The Island by Elin Hilderbrand

Synopsis:
In the wake of tragedy, a middle-aged divorcée, her sister, and her two grown daughters retreat to the family home on remote, rustic Tuckernuck Island off the coast of Nantucket, where buried secrets and repressed longings burst to the surface.

Review:
The Island is a book about loss, grief, and longing, with 3 of the main characters haunted by the untimely death of a lover. The main character, Birdie, has survived a divorce after decades of marriage, and has just embarked on her first love affair since the split. Her daughter Chess has just lost her fiancĂ© in a rock climbing accident, after calling off the engagement, and her other daughter Tate has pined for their caretaker since she was 17. Birdie’s sister, India, lost her own husband to suicide and is now faced with a most unorthodox choice. And caretaker Barrett has secrets of his own.

I enjoyed this book even though I felt like the plot elements were all a bit too symmetrical to be believed.
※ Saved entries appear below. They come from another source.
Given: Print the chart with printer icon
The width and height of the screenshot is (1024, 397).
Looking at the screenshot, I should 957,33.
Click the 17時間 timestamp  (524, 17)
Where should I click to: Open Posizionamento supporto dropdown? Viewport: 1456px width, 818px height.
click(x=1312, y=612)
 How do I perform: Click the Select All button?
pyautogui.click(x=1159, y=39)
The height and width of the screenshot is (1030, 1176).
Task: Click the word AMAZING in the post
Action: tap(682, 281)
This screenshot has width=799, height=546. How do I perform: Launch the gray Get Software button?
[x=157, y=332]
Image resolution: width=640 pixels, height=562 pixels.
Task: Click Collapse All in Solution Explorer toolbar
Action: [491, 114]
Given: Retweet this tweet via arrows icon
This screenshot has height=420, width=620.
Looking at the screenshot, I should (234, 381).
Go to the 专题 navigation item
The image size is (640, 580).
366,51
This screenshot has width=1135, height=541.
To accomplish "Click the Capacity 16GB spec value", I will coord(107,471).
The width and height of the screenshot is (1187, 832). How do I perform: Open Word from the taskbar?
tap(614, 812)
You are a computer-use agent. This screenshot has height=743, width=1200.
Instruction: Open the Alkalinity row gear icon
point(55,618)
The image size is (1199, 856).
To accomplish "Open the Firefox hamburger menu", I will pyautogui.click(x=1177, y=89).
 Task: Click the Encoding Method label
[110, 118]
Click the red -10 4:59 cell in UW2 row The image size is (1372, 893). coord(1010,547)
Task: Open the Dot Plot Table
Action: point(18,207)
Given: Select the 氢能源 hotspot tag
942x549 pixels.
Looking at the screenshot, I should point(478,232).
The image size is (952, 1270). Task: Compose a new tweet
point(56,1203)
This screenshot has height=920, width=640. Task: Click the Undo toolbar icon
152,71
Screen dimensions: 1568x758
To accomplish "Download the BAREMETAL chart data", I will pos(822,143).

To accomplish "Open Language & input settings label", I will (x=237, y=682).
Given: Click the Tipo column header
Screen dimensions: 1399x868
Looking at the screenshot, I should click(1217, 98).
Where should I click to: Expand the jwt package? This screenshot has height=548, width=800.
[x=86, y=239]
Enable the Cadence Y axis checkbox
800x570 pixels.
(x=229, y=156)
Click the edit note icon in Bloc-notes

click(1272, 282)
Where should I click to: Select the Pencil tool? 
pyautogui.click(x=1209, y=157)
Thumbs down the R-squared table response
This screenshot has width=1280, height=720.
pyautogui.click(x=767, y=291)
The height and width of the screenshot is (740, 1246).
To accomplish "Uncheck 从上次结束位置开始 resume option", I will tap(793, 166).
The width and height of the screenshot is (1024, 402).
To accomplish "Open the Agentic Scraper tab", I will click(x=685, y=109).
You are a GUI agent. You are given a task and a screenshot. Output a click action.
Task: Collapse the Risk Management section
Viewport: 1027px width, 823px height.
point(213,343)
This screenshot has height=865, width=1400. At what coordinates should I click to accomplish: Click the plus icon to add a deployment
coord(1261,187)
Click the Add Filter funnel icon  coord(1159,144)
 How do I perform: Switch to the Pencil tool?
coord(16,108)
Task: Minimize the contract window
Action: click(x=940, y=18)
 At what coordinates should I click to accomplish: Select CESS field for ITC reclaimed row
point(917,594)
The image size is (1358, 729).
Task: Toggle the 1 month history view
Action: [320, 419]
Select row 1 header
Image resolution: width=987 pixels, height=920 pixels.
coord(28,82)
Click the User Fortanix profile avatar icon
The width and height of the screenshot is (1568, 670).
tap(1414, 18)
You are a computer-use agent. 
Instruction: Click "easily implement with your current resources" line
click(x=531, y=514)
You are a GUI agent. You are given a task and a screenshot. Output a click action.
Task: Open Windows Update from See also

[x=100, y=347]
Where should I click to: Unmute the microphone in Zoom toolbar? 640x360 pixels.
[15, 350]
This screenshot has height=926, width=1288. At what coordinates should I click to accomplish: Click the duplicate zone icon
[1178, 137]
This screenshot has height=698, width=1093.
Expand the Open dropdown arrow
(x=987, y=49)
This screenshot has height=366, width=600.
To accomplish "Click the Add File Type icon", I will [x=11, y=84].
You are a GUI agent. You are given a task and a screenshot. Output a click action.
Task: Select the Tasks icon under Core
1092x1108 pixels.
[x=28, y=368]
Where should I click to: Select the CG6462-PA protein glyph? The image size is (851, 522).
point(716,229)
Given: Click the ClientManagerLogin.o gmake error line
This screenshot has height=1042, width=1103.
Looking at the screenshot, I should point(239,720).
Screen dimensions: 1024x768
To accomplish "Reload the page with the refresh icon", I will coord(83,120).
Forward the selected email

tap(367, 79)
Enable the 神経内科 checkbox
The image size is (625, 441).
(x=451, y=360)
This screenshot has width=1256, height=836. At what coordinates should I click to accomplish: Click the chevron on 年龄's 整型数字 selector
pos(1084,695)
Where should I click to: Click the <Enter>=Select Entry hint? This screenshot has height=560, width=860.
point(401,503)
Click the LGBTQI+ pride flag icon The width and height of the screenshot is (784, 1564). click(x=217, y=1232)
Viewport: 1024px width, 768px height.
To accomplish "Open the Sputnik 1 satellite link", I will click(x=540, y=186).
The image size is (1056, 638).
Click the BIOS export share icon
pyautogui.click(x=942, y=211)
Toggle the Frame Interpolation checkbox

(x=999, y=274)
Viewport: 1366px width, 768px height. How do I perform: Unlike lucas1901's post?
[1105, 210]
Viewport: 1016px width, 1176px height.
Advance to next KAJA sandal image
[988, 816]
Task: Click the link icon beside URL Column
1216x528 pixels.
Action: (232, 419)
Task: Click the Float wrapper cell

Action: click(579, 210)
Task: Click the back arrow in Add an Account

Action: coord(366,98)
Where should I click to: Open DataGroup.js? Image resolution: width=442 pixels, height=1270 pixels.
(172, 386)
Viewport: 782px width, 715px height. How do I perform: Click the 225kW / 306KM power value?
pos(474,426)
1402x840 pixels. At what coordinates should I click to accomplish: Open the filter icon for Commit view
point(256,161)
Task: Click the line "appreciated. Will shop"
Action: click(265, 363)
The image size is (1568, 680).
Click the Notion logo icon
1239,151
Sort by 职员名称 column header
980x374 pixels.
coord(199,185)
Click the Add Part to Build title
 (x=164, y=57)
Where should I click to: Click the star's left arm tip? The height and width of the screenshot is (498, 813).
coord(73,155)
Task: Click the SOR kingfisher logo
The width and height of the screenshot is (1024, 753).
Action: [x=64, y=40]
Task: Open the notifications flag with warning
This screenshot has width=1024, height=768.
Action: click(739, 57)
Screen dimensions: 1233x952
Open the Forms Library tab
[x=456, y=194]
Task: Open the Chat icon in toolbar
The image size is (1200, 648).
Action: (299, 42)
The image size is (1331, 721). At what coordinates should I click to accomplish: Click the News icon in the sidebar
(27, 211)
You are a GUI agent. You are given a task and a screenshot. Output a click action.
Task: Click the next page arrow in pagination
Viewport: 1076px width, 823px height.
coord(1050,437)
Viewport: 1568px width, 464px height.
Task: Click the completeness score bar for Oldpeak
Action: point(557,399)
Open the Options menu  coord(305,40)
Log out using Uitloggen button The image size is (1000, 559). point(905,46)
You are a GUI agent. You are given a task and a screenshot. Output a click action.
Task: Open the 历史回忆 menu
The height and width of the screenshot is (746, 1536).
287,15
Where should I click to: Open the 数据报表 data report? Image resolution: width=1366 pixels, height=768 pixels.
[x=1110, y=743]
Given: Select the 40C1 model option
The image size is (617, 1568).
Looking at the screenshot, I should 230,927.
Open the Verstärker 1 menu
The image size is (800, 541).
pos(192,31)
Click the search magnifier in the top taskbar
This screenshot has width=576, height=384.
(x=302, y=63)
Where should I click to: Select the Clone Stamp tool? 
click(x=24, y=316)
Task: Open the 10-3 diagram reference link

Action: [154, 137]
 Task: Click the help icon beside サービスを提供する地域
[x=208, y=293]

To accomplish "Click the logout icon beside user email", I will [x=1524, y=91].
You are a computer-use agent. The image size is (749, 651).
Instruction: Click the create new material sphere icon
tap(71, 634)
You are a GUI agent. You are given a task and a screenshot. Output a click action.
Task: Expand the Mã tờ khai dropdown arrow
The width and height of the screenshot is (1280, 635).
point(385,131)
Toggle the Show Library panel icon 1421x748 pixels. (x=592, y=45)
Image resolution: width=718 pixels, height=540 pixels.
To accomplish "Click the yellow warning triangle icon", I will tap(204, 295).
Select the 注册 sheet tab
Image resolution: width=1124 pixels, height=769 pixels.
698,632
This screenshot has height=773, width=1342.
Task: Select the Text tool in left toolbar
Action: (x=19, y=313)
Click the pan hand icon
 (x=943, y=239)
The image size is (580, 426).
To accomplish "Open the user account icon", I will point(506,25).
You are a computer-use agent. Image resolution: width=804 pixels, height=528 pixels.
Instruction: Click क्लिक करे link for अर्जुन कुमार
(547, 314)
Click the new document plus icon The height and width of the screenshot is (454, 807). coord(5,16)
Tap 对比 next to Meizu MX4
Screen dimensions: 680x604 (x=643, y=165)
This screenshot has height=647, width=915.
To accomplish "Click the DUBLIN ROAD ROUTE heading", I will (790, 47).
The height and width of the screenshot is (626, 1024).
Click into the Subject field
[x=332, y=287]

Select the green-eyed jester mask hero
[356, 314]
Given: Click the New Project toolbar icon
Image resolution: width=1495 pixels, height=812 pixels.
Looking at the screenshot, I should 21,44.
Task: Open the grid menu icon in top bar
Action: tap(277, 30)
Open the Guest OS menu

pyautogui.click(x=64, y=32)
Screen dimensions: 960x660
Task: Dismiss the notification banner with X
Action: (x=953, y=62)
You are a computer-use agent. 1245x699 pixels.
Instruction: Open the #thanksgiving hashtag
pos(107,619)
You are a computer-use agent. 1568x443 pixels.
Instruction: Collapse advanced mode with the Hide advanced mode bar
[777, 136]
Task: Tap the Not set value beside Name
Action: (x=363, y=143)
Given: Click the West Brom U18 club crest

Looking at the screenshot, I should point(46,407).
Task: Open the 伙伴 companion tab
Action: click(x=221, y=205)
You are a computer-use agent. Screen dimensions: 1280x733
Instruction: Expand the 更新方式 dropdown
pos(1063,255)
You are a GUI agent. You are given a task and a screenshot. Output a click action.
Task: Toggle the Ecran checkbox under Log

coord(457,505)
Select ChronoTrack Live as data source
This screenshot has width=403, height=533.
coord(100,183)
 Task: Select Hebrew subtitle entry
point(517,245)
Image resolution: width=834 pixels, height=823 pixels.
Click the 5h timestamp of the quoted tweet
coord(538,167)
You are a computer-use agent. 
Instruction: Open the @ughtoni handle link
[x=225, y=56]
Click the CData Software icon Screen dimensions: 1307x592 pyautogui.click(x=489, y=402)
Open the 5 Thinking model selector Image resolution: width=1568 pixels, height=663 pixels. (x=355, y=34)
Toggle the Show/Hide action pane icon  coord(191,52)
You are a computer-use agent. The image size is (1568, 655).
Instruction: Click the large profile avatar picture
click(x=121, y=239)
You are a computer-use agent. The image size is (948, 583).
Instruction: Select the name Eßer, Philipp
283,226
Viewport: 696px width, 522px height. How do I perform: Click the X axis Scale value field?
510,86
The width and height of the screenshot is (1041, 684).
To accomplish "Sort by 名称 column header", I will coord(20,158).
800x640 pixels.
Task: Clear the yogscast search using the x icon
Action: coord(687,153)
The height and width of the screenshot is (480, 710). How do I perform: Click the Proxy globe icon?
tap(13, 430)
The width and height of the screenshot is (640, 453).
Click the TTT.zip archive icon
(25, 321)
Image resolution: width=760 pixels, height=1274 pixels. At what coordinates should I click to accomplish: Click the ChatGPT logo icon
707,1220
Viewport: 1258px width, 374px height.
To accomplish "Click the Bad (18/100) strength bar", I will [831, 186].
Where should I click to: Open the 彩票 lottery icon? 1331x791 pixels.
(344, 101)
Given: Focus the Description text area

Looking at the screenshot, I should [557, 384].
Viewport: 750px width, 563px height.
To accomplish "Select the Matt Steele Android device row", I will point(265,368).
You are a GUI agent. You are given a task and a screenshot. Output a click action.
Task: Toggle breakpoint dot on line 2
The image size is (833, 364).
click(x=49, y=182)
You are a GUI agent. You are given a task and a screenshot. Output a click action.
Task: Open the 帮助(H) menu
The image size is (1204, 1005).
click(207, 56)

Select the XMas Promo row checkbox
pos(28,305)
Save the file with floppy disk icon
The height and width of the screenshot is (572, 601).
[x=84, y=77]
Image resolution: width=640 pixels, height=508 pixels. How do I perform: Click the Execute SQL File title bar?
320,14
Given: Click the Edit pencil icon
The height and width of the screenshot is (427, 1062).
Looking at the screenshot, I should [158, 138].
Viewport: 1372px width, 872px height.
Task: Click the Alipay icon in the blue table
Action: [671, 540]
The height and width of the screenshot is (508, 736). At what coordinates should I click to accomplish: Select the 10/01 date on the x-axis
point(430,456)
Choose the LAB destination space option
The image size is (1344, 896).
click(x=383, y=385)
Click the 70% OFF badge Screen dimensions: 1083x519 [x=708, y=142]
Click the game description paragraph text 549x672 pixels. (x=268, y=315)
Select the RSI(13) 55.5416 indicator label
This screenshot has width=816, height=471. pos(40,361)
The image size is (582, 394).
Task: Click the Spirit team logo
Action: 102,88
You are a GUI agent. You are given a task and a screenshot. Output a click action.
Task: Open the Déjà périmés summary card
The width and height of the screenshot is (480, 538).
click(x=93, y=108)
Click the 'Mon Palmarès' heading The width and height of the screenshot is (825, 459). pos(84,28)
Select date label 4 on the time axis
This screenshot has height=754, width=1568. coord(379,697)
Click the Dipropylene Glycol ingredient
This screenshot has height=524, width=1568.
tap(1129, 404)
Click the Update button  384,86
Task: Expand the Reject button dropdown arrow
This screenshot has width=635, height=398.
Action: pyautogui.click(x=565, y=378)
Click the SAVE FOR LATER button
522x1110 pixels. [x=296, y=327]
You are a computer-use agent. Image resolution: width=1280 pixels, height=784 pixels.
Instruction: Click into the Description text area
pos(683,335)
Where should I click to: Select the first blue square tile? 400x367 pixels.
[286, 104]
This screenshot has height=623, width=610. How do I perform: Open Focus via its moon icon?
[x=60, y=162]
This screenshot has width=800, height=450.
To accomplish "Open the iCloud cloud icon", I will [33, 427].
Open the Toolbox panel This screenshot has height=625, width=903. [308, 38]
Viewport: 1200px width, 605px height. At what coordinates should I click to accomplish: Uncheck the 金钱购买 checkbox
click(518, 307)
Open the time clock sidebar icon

I loved the evocation of life on Tuckernuck in its rural simplicity. I got a little tired of all the wealth but in the end it did work for me. It’s a nice relaxing read, perfect for relaxing on the couch nursing Superfast Newborn.

Many thanks to Reagan Arthur Books for the review copy.

The Snake Pit by Sigrid Undset (The Master of Hestviken)

Synopsis:
Olav Audunsson finally brings Ingunn Steinfinnsdatter back to his ancestral home as his wife, each harboring a dark secret that threatens the happiness they dreamed of as children.

Review:
The Snake Pit follows closely on the tragic events of The Axe, focusing on the far-reaching effects of sin in the lives of Olav and his childhood love Ingunn, now his wife.

I really don’t want to give too much away about the story thus far, because I loved how it unfolded in the previous book, and that makes it hard to write a comprehensive review. But as in the Kristin Lavransdatter trilogy, Undset excels in showing how sin and unrepentance isolate the sinner from community, even the intimate community of marriage. She also shows the interconnectedness of deceit and grasping ambition with a psychological and theological complexity that you just don’t find very often.

I am loving this series, though I haven’t connected with any of the characters the way I did with my beloved Kristin. I’m okay with that–particularly as we get a nice cameo from Kristin’s father Lavrans and mother Ragnfrid near the end of the book!